→ **Text extract**
########################################

Matarazzo is clearly intelligent. It was one of his strengths as a player, a 6’6″ defender who toured Germany’s lower leagues before finishing his career with Nurnberg’s second team. “Although I did not make it to the top level, I enjoyed those nine years of playing ball,” he says.

“I was very determined. I always wanted to win. I was also a team player, and fairly disciplined. I had good vision but I did not have the technical repertoire to complement my thoughts and what I saw on the pitch. That was definitely a limitation.

“It was the reason why I wanted to be a coach. I felt unfulfilled as a player. My enthusiasm for coaching had been instilled in me when I had done soccer camps in the States. I enjoyed teaching the game.

“With that experience and that enthusiasm, I realised coaching was the way to go. It felt right. My first steps were at Nurnberg where I received my coaching licences while still playing.

“To be honest, at that time, I still had my mind set on returning to the United States, to use my European coaching licenses, but also to use my degree in the corporate world. That was my original thought.

“My principle at that time was to keep moving forward in Germany until my progression stopped. But as time went on I realised more and more how much I was enjoying what I was doing and how I continued to move forward.”

The big leap in Matarazzo’s career came when he moved to Hoffenheim to link up with Julian Nagelsmann. Initially working as the U17 coach there, he soon moved up to become Nagelsmann’s assistant during the club’s Champions League campaign in 2018.

The pair had roomed together when studying for the Pro Licence at Hennef, the famed coaching institute in Germany, but their relationship predated that experience. “It was a conscious decision to share a room at Hennef, it was not a coincidence,” he says.

########################################

→ **Listing**
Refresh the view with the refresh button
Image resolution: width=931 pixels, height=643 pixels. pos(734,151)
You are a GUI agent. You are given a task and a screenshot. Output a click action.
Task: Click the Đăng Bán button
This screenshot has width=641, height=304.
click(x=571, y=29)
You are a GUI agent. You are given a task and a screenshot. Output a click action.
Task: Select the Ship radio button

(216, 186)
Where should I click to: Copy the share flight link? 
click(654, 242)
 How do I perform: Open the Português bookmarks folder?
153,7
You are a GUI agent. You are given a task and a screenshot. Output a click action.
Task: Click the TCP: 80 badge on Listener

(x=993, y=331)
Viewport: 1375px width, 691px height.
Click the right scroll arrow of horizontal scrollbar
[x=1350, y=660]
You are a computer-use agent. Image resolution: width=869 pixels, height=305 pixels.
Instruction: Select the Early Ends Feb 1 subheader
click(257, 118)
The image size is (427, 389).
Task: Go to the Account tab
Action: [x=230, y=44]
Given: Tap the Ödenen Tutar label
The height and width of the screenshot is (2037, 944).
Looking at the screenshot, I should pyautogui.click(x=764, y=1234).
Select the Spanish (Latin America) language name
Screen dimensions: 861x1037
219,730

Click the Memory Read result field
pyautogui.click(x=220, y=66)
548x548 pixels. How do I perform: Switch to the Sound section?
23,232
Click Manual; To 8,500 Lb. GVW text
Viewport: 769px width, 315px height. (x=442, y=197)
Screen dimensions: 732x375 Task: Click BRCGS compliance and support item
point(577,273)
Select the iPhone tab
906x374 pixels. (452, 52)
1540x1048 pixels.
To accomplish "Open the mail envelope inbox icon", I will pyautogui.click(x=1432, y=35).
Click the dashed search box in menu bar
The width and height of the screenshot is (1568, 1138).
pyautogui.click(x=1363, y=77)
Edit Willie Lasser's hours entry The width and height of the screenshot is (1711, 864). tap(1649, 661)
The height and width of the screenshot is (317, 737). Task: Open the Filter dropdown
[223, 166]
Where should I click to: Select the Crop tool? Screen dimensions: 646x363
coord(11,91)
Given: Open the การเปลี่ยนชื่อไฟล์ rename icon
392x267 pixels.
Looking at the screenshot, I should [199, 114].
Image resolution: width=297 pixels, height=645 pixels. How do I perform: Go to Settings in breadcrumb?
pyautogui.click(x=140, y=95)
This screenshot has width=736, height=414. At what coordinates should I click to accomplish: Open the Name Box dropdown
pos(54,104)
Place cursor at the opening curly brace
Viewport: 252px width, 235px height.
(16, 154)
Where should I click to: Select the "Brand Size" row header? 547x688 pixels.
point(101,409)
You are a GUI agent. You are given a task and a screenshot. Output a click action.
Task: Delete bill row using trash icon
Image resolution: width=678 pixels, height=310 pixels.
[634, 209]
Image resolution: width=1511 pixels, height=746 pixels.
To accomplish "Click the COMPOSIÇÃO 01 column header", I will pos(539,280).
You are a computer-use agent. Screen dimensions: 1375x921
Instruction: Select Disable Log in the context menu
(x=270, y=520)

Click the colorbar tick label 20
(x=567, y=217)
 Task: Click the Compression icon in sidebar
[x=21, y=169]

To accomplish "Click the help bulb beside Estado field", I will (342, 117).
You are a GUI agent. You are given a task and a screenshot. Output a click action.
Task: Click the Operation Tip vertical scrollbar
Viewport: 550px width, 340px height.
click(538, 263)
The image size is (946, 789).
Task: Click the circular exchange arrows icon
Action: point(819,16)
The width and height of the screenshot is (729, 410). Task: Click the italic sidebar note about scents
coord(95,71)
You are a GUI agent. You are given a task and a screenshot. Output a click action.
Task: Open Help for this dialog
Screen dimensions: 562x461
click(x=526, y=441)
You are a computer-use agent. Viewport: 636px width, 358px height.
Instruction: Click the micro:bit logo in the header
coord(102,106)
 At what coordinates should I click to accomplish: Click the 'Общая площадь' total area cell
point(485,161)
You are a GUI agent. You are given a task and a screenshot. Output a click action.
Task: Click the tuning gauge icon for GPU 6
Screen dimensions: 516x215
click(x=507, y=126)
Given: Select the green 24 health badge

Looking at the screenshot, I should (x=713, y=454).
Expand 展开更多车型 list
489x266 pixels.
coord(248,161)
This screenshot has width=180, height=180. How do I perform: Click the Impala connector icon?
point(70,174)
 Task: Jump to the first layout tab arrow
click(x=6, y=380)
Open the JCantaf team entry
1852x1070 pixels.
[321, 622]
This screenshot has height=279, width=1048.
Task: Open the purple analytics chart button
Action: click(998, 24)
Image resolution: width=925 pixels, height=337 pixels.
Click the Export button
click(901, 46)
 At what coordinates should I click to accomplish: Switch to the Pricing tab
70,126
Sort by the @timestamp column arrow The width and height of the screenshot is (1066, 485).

########################################

→ **Directives**
a: In the text on Matarazzo's career, where did Matarazzo and Julian Nagelsmann share a room?
b: Summarize the text on Matarazzo's career in two sentences.
c: Carry the text on Matarazzo's career forward from its final sentence.

→ **Expected responses**
a: At Hennef, the coaching institute in Germany, while studying for the Pro Licence.

b: Matarazzo, a 6'6" defender who spent nine years in Germany's lower leagues, felt unfulfilled as a player because he lacked the technique to match his vision, and his enthusiasm for teaching the game from soccer camps in the States led him to coaching, with his first licenses earned at Nurnberg while he was still playing. His big leap came at Hoffenheim, where he rose from U17 coach to assistant to Julian Nagelsmann in 2018, a partner he had deliberately chosen to room with while studying for the Pro Licence at Hennef.

c:
“Of course, that time with Julian was very interesting. If you room together you have more time to discuss ideas. But it was my time as his assistant that was much more constructive.

“It was an extremely valuable experience for me to qualify and be part of a Champions League team, part of Julian’s staff, developing new ideas, solidifying my own ideas, just gathering my thoughts on the game.”

Matarazzo is now putting those ideas into practice. Using his favoured three at the back, Stuttgart have impressed, playing a possession game, and producing some standout performances, most notably beating Borussia Dortmund 5-1 at the Westfalenstadion.

Stuttgart’s own 60,000-seater stadium would be rocking again if the fans were allowed back into the Mercedes-Benz Arena but while this is a club that were Bundesliga champions as recently as 2007, Matarazzo prefers not to risk increasing expectations too much.

“People may say that we have fulfilled expectations and probably exceeded them. Of course, I am curious but I try to avoid expectations. I focus on the daily work, on how to take the next step and improve.

“We are one of the teams in the Bundesliga doing well with limited resources. It is important we continue to make good decisions, so that more will be possible in one or two years. If we need to sell one or two key players in the summer, we need to make good decisions on future talent, and develop that talent.

“Our goal is not to win the Bundesliga championship at the moment. It is to stabilise our position in the Bundesliga and then go from there. I think we are doing well for our situation. We will see what the future brings.”

As for Matarazzo’s future, he has learned not to look too far ahead.

“I go about my life the same way that I am going about my first season in the Bundesliga. I don’t have many expectations. There was a time in my life when I attempted to make detailed career plans, but I realised they never really work out, so I tore them up, and just stopped making them.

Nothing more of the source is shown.